TASKS FOR THIS EXERCISE
A) In the passage about good intentions in two novels, what job does Elena Richardson hold?
B) Carry on the passage about good intentions in two novels from its final sentence.

PASSAGE GIVEN
** Begin **

Both Kelley and Mrs. Chamberlain’s intentions become slippery as the two begin to warn Emira about the problematic pasts of the other. Their advice takes on an air of competitiveness that betrays their preoccupation with looking “not racist” rather than prioritizing Emira’s well-being and sense of respect. Ironically, both Alix and Kelley, concerned with looking like good white people, push Emira farther away.
Reid’s book offers a realistic picture of everyday microaggressions that are not on the minds of people who don’t look like Reid or her protagonist Emira. As readers root for Emira, whose relationship with little Briar remains heartwarming, they confront the ways two white characters attempt to manipulate her experiences of racial trauma to their benefit.
“Such a Fun Age” forces readers to see that even white people who have close personal relationships with Black individuals often fail to interrogate their roles in perpetuating the silencing of Black voices. The book challenges white readers to engage with the topics of performative wokeness, racial fetishization and unchecked white privilege.
Similarly, Celeste Ng’s “Little Fires Everywhere” puts pressure on “meaning well.” A critique of Elena Richardson, the novel-turned-Hulu-series’s sympathetic villain, will reveal that good intentions are relative and often insufficient. Richardson wants to convince others that she is good, insistent on renting the little duplex she owns in Shaker Heights out for cheap because “she wanted to feel she was doing good with [the property].” Mrs. Richardson rents “only to people whom she felt were deserving but who had, for one reason or another, not quite gotten a fair shot in life.”
However, Elena’s evolving attitude toward Mia, her African American tenant, and other non-white characters in the book betray that she resents the way these individuals begin to threaten her sense of superiority and status in the community.
Elena, a journalist at the local newspaper, has spent nearly her whole life in perfectly-ordered Shaker Heights, where she is raising her four children with her husband, Bill, in a brick mansion. Once a sensational family court case grips Shaker Heights, Elena Richardson will stop at nothing to maintain the status quo, including sneaking behind Mia’s back to discover the intimate details of her unconventional past. Elena eventually resents Mia, unfairly judging her as the originator of the legal storm that begins to break Elena’s idyllic world apart.

** End **

DATA SECTION
** Begin **

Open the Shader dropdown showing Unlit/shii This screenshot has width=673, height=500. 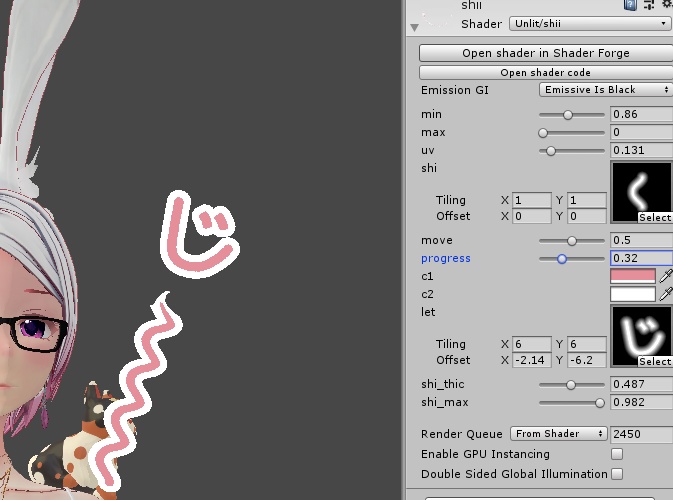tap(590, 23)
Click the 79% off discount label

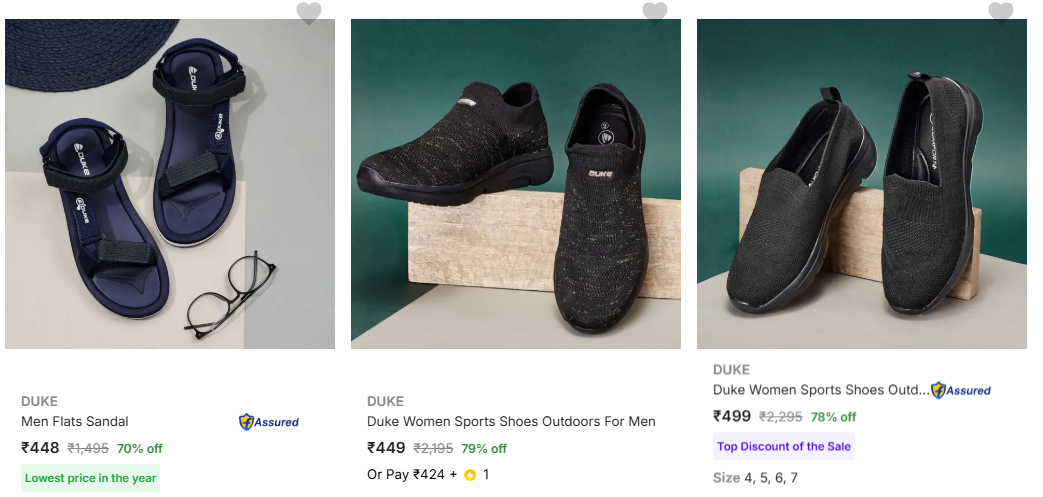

** End **

REPLIES
A) She is a journalist at the local newspaper.

B)
Ng’s novel, one of The Washington Post’s Notable Books of the Year 2017, follows how Mrs. Richardson’s affectionate feelings toward Mia spiral into pure rage. Elena’s feelings change when Mia teams up with fellow waitress Bebe Chow to battle against Elena’s wealthy neighbors, the McCulloughs, in court. Through the absorbing storytelling and compelling characters, readers will navigate the unjust politics as the uber-privileged, wealthy, white families wield their systemic privilege to battle some of the most vulnerable in court — two women of color, both single mothers surviving on restaurant tips. The New York Times Book Review notes that Ng’s novel critiques the “innocent delusion of a post-racial America.”
Reading Ng’s novel can begin the work of reflecting on one’s own complicity in systems and practices that harm African Americans and other racial minorities in the United States.
Taken together, Reid’s and Ng’s novels are both engrossing stories about identity, friendship and motherhood. Novels by authors of color that center Black protagonists are great ways to start (or continue) thinking about race in a critical way through the perspective of someone else. These novels in particular allow readers to occupy the viewpoints of both white characters and fully fleshed out women of color. Representing the power of fiction to reflect the unpleasant reality of everyday racism and systemic inequalities, these novels provide space to empathize with strong female protagonists of color, question the status quo and consider personal failures.
In addition, readers can support women of color creatives by purchasing novels that confront race. Consider picking up both books from a Black-owned bookshop, such as Loyalty Bookstore. Pleasure reading and learning about race are never mutually exclusive.